** What is needed **
Every line in the records below that holds "label" must be identified and copied.

** Data supplied **
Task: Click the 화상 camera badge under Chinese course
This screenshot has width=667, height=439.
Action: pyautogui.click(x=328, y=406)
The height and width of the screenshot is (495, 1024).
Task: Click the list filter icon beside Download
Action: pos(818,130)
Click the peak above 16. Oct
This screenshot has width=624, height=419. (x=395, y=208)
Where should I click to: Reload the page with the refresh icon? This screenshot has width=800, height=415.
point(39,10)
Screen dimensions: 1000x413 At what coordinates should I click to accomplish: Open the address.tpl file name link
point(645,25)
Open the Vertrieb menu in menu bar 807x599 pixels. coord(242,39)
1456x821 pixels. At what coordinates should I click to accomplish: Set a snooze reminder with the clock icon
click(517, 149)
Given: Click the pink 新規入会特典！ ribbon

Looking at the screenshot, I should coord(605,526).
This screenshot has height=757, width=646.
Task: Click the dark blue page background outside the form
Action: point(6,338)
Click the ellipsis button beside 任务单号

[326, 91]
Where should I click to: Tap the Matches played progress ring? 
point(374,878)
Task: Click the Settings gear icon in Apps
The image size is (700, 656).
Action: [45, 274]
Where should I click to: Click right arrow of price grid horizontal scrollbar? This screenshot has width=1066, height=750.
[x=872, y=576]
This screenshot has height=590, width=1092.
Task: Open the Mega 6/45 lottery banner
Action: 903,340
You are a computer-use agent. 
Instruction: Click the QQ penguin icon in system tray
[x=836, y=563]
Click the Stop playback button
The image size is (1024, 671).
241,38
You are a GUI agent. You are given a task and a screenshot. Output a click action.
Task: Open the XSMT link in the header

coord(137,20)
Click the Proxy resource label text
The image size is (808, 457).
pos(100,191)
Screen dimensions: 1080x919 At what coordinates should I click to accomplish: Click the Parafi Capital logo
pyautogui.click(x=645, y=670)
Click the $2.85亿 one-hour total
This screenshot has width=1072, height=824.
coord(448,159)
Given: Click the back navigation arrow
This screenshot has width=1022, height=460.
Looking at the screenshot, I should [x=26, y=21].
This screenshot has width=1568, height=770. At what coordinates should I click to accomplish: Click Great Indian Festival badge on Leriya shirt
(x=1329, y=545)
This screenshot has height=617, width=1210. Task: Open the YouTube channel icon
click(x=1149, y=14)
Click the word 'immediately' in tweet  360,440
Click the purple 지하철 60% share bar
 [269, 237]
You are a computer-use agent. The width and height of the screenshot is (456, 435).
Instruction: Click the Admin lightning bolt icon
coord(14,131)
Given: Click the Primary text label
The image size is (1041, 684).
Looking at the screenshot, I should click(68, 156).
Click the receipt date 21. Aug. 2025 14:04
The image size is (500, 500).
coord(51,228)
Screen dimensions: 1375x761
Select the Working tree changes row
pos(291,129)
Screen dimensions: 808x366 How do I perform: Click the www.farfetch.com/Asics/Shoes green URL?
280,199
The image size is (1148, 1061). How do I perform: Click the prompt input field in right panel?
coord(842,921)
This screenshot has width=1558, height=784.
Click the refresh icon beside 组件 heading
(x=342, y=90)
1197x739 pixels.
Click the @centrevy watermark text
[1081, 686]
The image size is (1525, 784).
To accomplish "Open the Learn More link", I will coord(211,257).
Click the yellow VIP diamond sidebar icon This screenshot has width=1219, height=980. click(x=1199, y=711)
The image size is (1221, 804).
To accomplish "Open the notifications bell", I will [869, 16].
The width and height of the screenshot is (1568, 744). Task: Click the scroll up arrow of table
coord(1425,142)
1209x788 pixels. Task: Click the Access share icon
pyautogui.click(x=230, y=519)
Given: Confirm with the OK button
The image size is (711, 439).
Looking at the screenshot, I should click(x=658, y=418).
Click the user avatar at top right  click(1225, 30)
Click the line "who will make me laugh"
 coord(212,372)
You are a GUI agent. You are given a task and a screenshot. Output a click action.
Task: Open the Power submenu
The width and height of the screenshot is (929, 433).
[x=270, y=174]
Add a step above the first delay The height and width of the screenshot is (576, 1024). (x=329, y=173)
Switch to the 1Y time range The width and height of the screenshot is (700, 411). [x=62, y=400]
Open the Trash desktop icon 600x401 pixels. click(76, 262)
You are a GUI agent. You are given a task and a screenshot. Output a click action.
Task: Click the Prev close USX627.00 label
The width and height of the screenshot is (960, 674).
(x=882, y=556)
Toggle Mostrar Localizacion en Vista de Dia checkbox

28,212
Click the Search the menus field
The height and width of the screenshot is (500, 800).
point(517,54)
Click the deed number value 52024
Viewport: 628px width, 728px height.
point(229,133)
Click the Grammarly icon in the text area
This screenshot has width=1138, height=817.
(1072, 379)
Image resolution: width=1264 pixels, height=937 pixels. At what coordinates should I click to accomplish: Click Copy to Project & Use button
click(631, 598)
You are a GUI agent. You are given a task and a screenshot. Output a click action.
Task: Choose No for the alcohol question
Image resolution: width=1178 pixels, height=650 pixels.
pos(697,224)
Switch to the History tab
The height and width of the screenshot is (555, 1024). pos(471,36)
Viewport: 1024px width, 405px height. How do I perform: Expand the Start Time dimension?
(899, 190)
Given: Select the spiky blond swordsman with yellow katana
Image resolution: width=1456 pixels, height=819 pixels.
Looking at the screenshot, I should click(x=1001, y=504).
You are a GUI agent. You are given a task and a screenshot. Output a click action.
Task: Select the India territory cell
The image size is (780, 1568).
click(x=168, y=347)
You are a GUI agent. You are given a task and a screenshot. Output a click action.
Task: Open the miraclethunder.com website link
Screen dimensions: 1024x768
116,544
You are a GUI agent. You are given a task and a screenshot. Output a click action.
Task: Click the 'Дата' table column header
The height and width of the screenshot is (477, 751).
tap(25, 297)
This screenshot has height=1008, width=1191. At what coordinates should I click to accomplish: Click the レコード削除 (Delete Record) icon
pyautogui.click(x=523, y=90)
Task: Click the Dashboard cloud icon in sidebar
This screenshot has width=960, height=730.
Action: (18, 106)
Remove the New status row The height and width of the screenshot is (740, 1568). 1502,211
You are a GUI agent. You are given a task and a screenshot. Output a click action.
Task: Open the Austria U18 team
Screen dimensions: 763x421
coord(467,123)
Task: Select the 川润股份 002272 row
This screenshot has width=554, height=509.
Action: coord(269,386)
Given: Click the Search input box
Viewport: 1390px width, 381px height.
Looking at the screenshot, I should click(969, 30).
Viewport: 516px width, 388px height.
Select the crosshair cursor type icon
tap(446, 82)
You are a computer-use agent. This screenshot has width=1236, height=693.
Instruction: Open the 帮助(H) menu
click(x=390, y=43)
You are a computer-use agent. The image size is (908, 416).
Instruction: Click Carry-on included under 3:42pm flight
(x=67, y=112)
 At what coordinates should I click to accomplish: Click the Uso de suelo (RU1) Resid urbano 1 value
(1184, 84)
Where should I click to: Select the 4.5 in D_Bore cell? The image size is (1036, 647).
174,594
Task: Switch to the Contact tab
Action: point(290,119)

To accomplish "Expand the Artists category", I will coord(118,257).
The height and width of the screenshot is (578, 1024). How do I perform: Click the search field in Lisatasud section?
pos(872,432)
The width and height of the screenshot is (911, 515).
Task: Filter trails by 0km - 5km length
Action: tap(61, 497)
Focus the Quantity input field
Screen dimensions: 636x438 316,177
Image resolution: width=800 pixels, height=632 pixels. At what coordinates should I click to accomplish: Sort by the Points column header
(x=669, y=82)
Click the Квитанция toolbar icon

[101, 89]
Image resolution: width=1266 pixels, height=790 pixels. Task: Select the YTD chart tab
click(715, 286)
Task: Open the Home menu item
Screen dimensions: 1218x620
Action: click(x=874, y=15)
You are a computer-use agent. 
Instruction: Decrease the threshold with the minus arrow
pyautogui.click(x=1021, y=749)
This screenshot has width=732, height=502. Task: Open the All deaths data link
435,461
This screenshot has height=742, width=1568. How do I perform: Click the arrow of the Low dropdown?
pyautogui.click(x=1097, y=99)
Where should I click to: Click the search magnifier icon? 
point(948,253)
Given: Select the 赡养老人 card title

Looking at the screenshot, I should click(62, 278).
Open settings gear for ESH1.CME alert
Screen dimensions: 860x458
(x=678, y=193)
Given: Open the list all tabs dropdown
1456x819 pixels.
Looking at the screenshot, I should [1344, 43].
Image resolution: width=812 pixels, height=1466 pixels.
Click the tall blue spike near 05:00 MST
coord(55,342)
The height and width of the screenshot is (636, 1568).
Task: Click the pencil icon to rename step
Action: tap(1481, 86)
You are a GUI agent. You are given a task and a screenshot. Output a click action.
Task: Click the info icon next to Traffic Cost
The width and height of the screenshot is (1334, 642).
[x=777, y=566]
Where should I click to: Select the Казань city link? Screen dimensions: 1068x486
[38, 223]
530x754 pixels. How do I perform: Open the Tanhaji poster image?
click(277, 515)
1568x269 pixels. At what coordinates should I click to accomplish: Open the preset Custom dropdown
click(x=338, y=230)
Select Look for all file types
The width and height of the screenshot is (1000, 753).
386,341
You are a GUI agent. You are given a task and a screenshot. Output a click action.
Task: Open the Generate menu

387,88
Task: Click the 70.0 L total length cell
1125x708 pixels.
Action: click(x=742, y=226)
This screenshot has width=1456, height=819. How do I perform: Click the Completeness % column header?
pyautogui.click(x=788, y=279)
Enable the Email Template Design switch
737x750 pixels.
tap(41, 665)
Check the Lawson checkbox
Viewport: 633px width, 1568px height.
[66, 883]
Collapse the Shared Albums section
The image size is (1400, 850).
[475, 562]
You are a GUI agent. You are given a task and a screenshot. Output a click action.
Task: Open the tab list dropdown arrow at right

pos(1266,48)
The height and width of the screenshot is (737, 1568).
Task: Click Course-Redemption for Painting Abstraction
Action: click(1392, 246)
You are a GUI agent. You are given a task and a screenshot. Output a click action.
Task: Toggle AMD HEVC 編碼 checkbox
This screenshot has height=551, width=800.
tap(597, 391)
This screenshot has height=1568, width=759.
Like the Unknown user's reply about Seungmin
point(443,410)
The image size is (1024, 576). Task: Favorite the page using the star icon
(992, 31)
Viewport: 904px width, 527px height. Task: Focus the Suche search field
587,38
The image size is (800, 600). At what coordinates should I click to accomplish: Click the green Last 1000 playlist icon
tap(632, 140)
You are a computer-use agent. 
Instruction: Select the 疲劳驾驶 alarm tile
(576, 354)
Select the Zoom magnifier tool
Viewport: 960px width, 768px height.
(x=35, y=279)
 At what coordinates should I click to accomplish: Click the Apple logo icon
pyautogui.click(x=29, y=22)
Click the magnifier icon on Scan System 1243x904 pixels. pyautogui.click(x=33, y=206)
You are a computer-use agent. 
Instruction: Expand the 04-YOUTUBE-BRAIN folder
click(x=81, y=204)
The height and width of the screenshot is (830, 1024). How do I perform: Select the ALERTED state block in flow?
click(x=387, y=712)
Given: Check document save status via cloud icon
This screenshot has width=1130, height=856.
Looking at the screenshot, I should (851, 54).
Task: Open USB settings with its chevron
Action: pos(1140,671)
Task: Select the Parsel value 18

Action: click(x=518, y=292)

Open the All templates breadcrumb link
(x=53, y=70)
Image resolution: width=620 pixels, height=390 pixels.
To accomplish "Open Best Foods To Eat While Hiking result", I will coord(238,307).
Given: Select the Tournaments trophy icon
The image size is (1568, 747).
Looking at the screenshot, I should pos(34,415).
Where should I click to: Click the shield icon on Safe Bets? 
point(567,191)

** Your solution **
Click the Proxy resource label text
Given: Click the Primary text label
Task: Click the Prev close USX627.00 label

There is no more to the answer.